## Begin Source records

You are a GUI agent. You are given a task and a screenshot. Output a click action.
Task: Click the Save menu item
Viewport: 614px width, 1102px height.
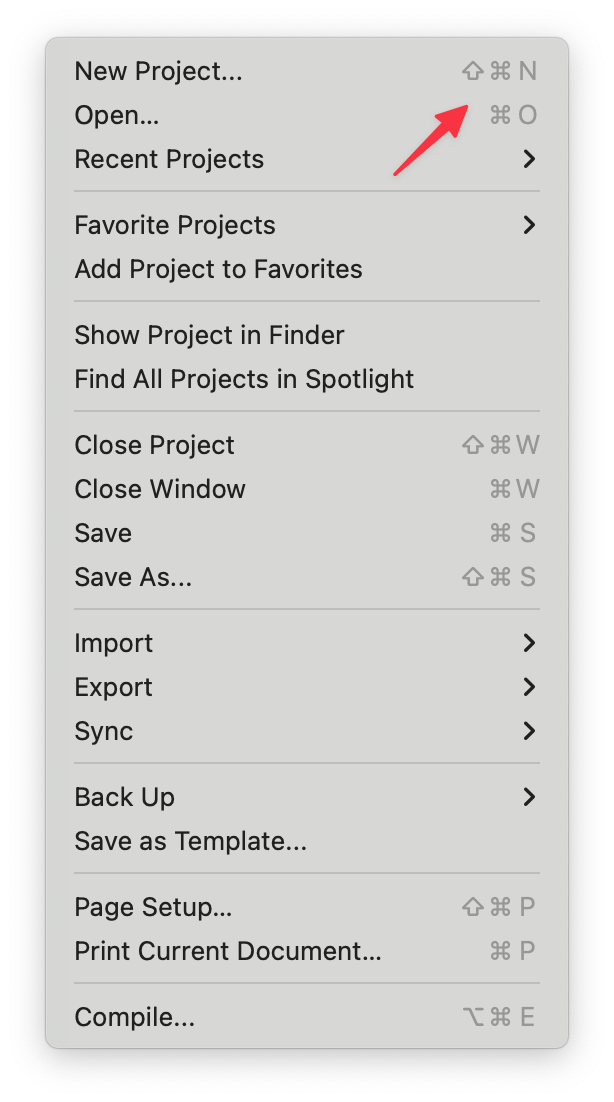(x=103, y=533)
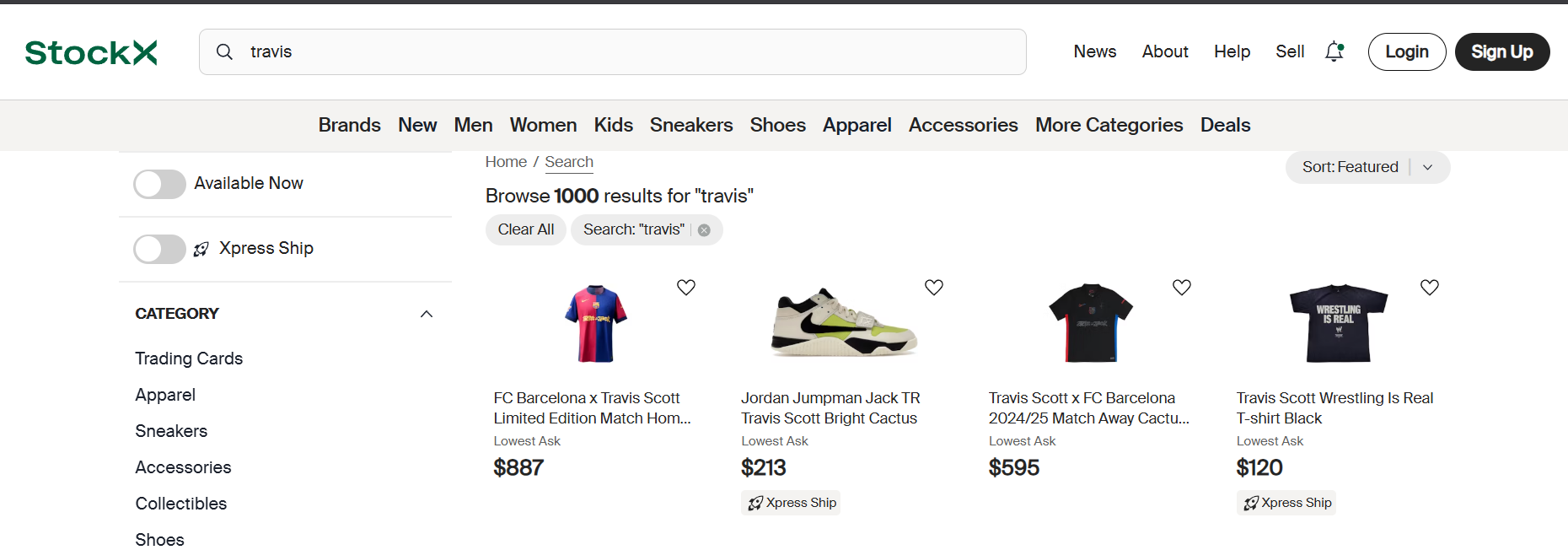This screenshot has width=1568, height=550.
Task: Open notifications via the bell icon
Action: (x=1334, y=51)
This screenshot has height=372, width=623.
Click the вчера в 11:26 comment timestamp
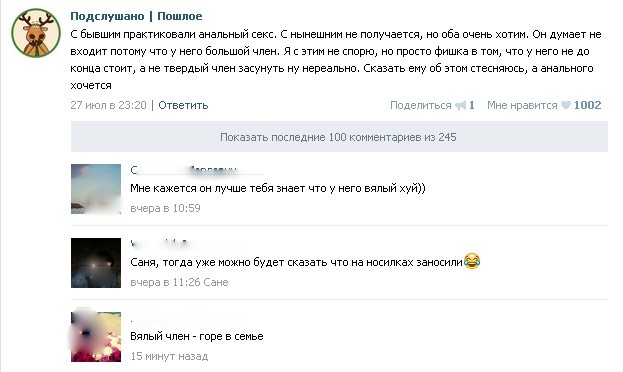pos(165,282)
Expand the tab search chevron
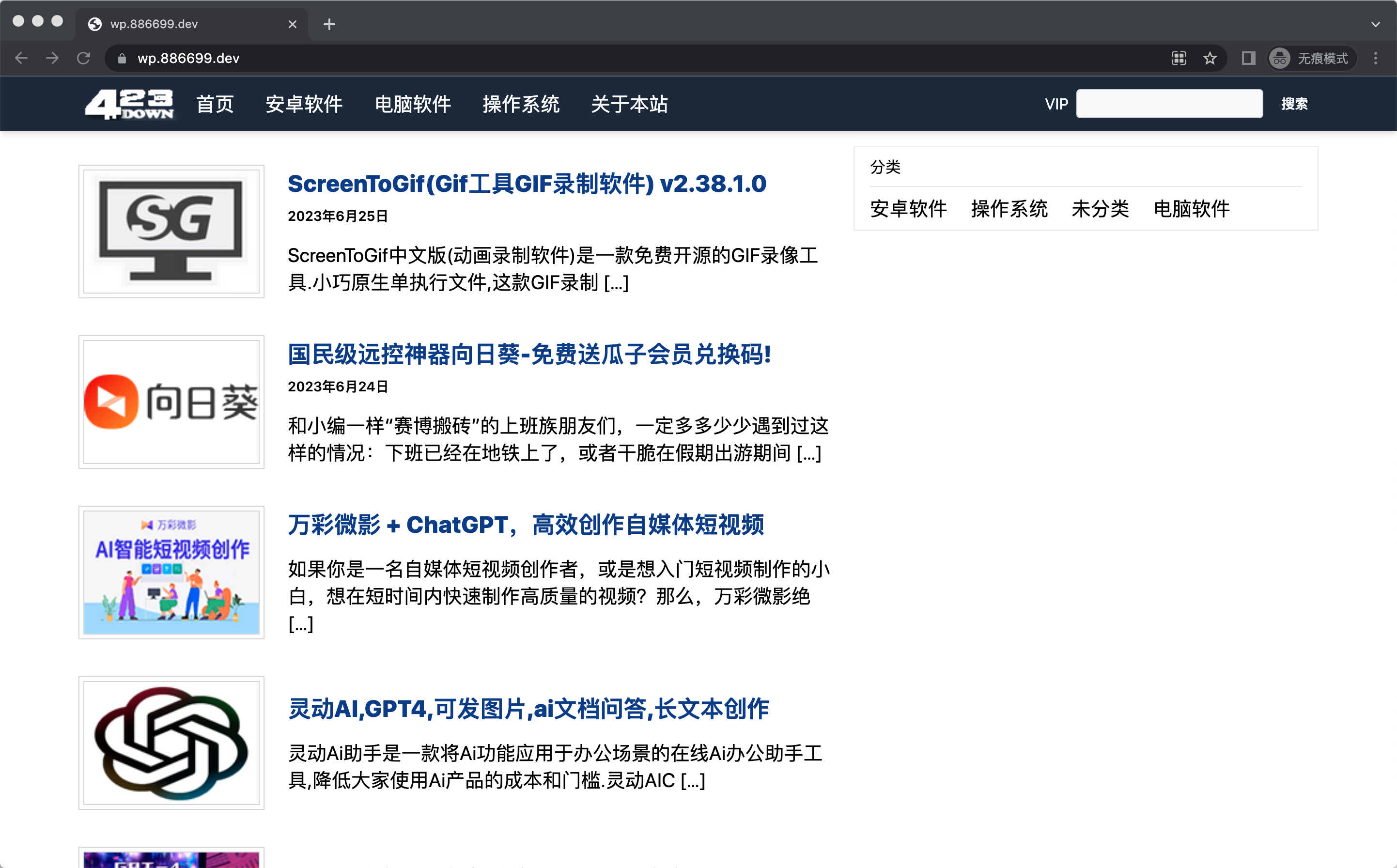 (x=1375, y=24)
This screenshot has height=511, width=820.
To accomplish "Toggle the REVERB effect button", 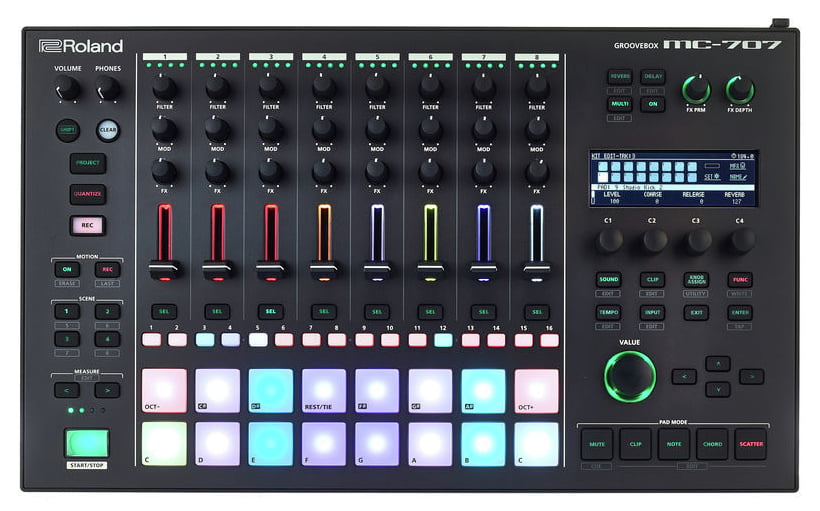I will click(620, 77).
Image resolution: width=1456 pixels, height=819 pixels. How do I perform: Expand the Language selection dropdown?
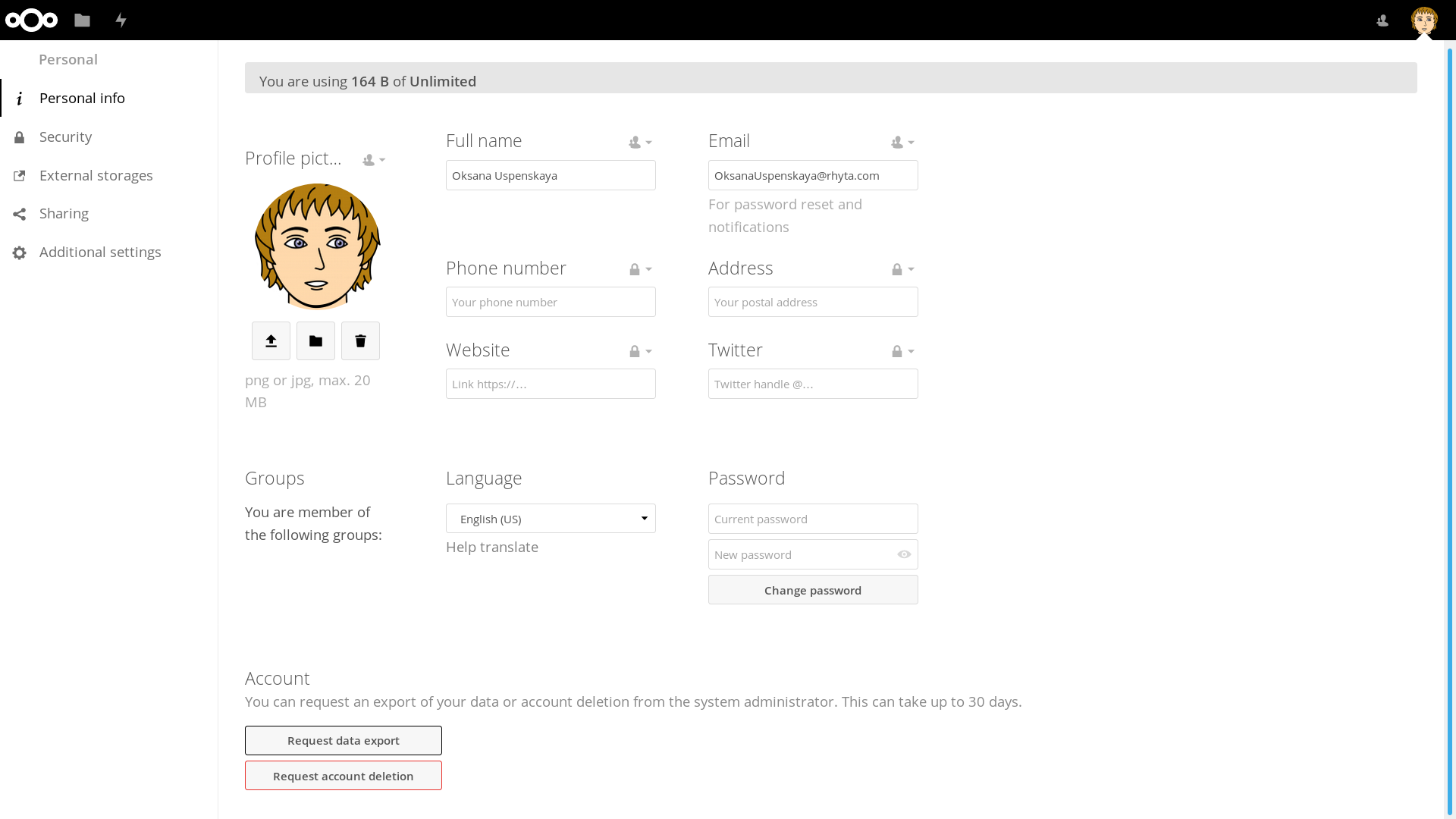point(551,519)
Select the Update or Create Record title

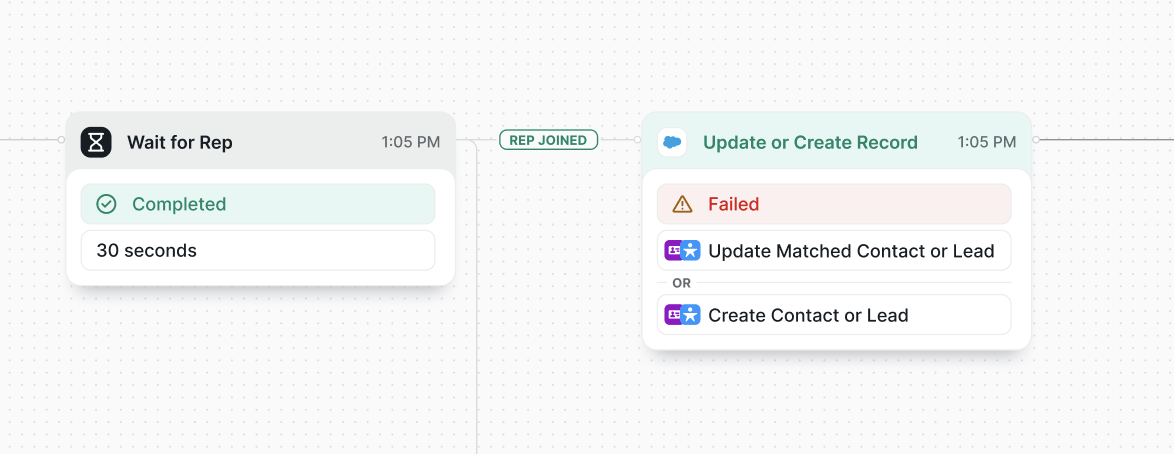pyautogui.click(x=810, y=142)
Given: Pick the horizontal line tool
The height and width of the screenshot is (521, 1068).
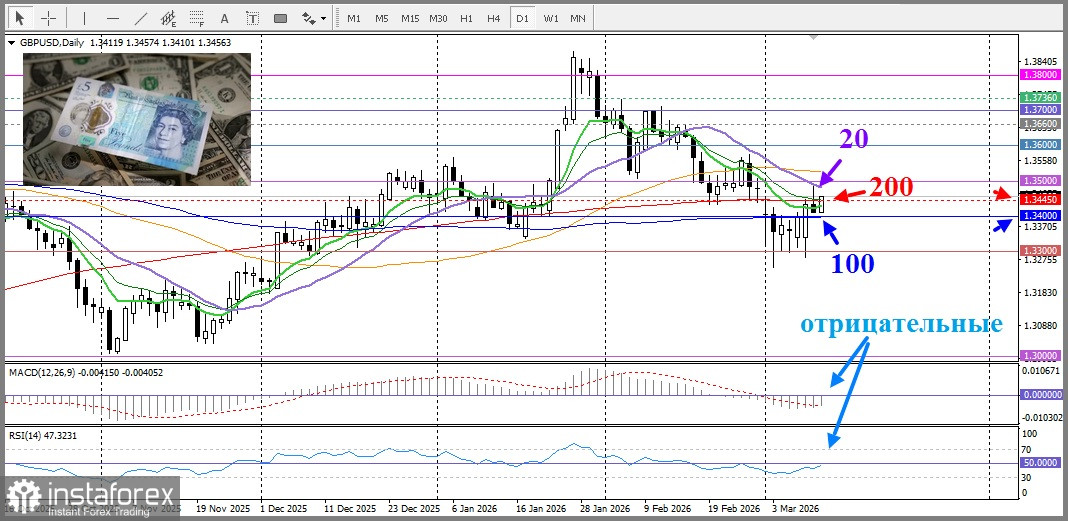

## End Source records

#### What you have to do:
Which lines of the records contain the word "Expand", matching its capitalization exactly? Pick out each of those lines and copy it.

#### Reply to the task:
Expand the tab search chevron
Image resolution: width=1456 pixels, height=819 pixels. How do I perform: Expand the Language selection dropdown?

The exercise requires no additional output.